**YOUR INSTRUCTIONS:** Reproduce every one of the following rows verbatim, keeping their order and wording unchanged.

Start RECORDS TO PROCESS

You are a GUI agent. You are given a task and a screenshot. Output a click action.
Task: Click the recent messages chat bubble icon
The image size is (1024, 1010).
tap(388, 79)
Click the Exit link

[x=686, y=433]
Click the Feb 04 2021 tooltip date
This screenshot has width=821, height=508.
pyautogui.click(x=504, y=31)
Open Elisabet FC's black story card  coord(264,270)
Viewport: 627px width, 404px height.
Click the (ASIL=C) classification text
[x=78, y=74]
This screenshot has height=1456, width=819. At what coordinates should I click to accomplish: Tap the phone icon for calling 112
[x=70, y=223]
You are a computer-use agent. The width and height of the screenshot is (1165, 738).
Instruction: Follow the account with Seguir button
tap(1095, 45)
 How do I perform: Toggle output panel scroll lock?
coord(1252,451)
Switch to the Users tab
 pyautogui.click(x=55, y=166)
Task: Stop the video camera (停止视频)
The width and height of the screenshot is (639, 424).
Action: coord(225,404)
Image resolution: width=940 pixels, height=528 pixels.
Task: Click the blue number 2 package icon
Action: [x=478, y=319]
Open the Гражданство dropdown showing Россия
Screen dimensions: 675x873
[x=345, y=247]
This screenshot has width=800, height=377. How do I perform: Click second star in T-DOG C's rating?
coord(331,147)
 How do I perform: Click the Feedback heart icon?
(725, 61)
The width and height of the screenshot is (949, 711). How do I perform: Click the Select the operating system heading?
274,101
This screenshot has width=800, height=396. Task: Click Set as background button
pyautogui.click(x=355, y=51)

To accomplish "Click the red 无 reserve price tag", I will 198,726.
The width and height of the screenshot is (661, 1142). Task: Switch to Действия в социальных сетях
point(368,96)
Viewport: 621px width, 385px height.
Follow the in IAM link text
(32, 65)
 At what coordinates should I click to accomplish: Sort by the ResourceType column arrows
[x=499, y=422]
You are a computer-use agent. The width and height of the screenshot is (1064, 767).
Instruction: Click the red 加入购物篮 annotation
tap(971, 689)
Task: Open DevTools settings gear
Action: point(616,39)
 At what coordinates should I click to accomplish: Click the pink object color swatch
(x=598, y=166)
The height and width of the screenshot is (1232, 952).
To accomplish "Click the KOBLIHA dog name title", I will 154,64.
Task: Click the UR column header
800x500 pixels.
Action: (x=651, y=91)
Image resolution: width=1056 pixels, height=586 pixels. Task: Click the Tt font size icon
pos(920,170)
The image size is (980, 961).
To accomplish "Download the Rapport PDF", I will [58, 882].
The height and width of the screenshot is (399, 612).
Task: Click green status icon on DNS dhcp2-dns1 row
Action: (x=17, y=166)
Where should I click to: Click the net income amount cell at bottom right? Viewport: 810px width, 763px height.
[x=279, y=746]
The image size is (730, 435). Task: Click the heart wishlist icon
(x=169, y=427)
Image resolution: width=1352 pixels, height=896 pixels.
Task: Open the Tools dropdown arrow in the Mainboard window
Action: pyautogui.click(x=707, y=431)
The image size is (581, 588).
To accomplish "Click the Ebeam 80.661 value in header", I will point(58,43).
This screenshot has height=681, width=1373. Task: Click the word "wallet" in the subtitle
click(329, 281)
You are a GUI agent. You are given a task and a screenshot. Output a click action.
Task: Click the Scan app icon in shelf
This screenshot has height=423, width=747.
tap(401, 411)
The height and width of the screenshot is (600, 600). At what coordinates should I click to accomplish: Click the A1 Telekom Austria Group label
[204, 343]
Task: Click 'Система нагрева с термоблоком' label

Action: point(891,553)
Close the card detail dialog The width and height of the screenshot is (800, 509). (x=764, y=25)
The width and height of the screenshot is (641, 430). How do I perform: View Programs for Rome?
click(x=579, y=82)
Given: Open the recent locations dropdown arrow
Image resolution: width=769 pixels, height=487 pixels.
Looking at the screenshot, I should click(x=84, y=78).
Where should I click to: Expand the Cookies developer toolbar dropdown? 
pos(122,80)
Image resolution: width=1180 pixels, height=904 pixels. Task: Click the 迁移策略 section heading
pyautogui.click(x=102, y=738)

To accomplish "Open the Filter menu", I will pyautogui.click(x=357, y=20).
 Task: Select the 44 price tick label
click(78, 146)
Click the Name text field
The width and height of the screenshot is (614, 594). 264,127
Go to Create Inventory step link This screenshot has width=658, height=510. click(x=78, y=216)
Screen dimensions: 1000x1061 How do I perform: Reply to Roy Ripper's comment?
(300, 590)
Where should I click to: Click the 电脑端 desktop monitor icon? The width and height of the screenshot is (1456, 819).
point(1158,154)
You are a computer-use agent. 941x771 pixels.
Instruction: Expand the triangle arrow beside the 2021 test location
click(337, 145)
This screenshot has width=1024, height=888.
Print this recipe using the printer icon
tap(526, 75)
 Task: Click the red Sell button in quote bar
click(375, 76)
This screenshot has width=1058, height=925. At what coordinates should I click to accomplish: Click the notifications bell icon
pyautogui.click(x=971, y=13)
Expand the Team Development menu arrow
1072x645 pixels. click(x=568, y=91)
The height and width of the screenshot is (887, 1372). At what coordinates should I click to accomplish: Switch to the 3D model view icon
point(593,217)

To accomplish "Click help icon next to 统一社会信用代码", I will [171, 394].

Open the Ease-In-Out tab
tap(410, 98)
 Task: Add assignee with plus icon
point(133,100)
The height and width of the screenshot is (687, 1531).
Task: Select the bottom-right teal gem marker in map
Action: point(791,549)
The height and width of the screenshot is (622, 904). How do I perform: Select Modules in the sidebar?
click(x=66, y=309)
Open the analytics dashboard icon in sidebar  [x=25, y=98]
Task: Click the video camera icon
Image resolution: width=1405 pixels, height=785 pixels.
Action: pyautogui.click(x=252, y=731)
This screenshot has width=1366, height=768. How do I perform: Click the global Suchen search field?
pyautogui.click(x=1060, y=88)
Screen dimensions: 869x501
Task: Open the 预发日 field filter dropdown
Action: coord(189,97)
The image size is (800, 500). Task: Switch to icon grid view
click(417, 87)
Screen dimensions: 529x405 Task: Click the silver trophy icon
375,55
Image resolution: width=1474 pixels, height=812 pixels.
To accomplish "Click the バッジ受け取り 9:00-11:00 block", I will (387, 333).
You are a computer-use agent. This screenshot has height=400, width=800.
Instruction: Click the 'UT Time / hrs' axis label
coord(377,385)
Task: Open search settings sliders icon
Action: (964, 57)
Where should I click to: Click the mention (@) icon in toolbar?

End RECORDS TO PROCESS

**RESULT FOR THIS EXERCISE:**
You are a GUI agent. You are given a task and a screenshot. Output a click action.
Task: Click the recent messages chat bubble icon
The image size is (1024, 1010).
tap(388, 79)
Click the Exit link

[x=686, y=433]
Click the Feb 04 2021 tooltip date
This screenshot has width=821, height=508.
pyautogui.click(x=504, y=31)
Open Elisabet FC's black story card  coord(264,270)
Viewport: 627px width, 404px height.
Click the (ASIL=C) classification text
[x=78, y=74]
This screenshot has height=1456, width=819. At what coordinates should I click to accomplish: Tap the phone icon for calling 112
[x=70, y=223]
You are a computer-use agent. The width and height of the screenshot is (1165, 738).
Instruction: Follow the account with Seguir button
tap(1095, 45)
 How do I perform: Toggle output panel scroll lock?
coord(1252,451)
Switch to the Users tab
 pyautogui.click(x=55, y=166)
Task: Stop the video camera (停止视频)
The width and height of the screenshot is (639, 424).
Action: coord(225,404)
Image resolution: width=940 pixels, height=528 pixels.
Task: Click the blue number 2 package icon
Action: [x=478, y=319]
Open the Гражданство dropdown showing Россия
Screen dimensions: 675x873
[x=345, y=247]
This screenshot has width=800, height=377. How do I perform: Click second star in T-DOG C's rating?
coord(331,147)
 How do I perform: Click the Feedback heart icon?
(725, 61)
The width and height of the screenshot is (949, 711). How do I perform: Click the Select the operating system heading?
274,101
This screenshot has width=800, height=396. Task: Click Set as background button
pyautogui.click(x=355, y=51)

To accomplish "Click the red 无 reserve price tag", I will 198,726.
The width and height of the screenshot is (661, 1142). Task: Switch to Действия в социальных сетях
point(368,96)
Viewport: 621px width, 385px height.
Follow the in IAM link text
(32, 65)
 At what coordinates should I click to accomplish: Sort by the ResourceType column arrows
[x=499, y=422]
You are a computer-use agent. The width and height of the screenshot is (1064, 767).
Instruction: Click the red 加入购物篮 annotation
tap(971, 689)
Task: Open DevTools settings gear
Action: point(616,39)
 At what coordinates should I click to accomplish: Click the pink object color swatch
(x=598, y=166)
The height and width of the screenshot is (1232, 952).
To accomplish "Click the KOBLIHA dog name title", I will 154,64.
Task: Click the UR column header
800x500 pixels.
Action: (x=651, y=91)
Image resolution: width=1056 pixels, height=586 pixels. Task: Click the Tt font size icon
pos(920,170)
The image size is (980, 961).
To accomplish "Download the Rapport PDF", I will [58, 882].
The height and width of the screenshot is (399, 612).
Task: Click green status icon on DNS dhcp2-dns1 row
Action: (x=17, y=166)
Where should I click to: Click the net income amount cell at bottom right? Viewport: 810px width, 763px height.
[x=279, y=746]
The image size is (730, 435). Task: Click the heart wishlist icon
(x=169, y=427)
Image resolution: width=1352 pixels, height=896 pixels.
Task: Open the Tools dropdown arrow in the Mainboard window
Action: pyautogui.click(x=707, y=431)
The image size is (581, 588).
To accomplish "Click the Ebeam 80.661 value in header", I will point(58,43).
This screenshot has height=681, width=1373. Task: Click the word "wallet" in the subtitle
click(329, 281)
You are a GUI agent. You are given a task and a screenshot. Output a click action.
Task: Click the Scan app icon in shelf
This screenshot has height=423, width=747.
tap(401, 411)
The height and width of the screenshot is (600, 600). At what coordinates should I click to accomplish: Click the A1 Telekom Austria Group label
[204, 343]
Task: Click 'Система нагрева с термоблоком' label

Action: point(891,553)
Close the card detail dialog The width and height of the screenshot is (800, 509). (x=764, y=25)
The width and height of the screenshot is (641, 430). How do I perform: View Programs for Rome?
click(x=579, y=82)
Given: Open the recent locations dropdown arrow
Image resolution: width=769 pixels, height=487 pixels.
Looking at the screenshot, I should click(x=84, y=78).
Where should I click to: Expand the Cookies developer toolbar dropdown? 
pos(122,80)
Image resolution: width=1180 pixels, height=904 pixels. Task: Click the 迁移策略 section heading
pyautogui.click(x=102, y=738)

To accomplish "Open the Filter menu", I will pyautogui.click(x=357, y=20).
 Task: Select the 44 price tick label
click(78, 146)
Click the Name text field
The width and height of the screenshot is (614, 594). 264,127
Go to Create Inventory step link This screenshot has width=658, height=510. click(x=78, y=216)
Screen dimensions: 1000x1061 How do I perform: Reply to Roy Ripper's comment?
(300, 590)
Where should I click to: Click the 电脑端 desktop monitor icon? The width and height of the screenshot is (1456, 819).
point(1158,154)
You are a computer-use agent. 941x771 pixels.
Instruction: Expand the triangle arrow beside the 2021 test location
click(337, 145)
This screenshot has width=1024, height=888.
Print this recipe using the printer icon
tap(526, 75)
 Task: Click the red Sell button in quote bar
click(375, 76)
This screenshot has width=1058, height=925. At what coordinates should I click to accomplish: Click the notifications bell icon
pyautogui.click(x=971, y=13)
Expand the Team Development menu arrow
1072x645 pixels. click(x=568, y=91)
The height and width of the screenshot is (887, 1372). At what coordinates should I click to accomplish: Switch to the 3D model view icon
point(593,217)

To accomplish "Click help icon next to 统一社会信用代码", I will [171, 394].

Open the Ease-In-Out tab
tap(410, 98)
 Task: Add assignee with plus icon
point(133,100)
The height and width of the screenshot is (687, 1531).
Task: Select the bottom-right teal gem marker in map
Action: point(791,549)
The height and width of the screenshot is (622, 904). How do I perform: Select Modules in the sidebar?
click(x=66, y=309)
Open the analytics dashboard icon in sidebar  [x=25, y=98]
Task: Click the video camera icon
Image resolution: width=1405 pixels, height=785 pixels.
Action: pyautogui.click(x=252, y=731)
This screenshot has width=1366, height=768. How do I perform: Click the global Suchen search field?
pyautogui.click(x=1060, y=88)
Screen dimensions: 869x501
Task: Open the 预发日 field filter dropdown
Action: coord(189,97)
The image size is (800, 500). Task: Switch to icon grid view
click(417, 87)
Screen dimensions: 529x405 Task: Click the silver trophy icon
375,55
Image resolution: width=1474 pixels, height=812 pixels.
To accomplish "Click the バッジ受け取り 9:00-11:00 block", I will (387, 333).
You are a computer-use agent. This screenshot has height=400, width=800.
Instruction: Click the 'UT Time / hrs' axis label
coord(377,385)
Task: Open search settings sliders icon
Action: (964, 57)
Where should I click to: Click the mention (@) icon in toolbar?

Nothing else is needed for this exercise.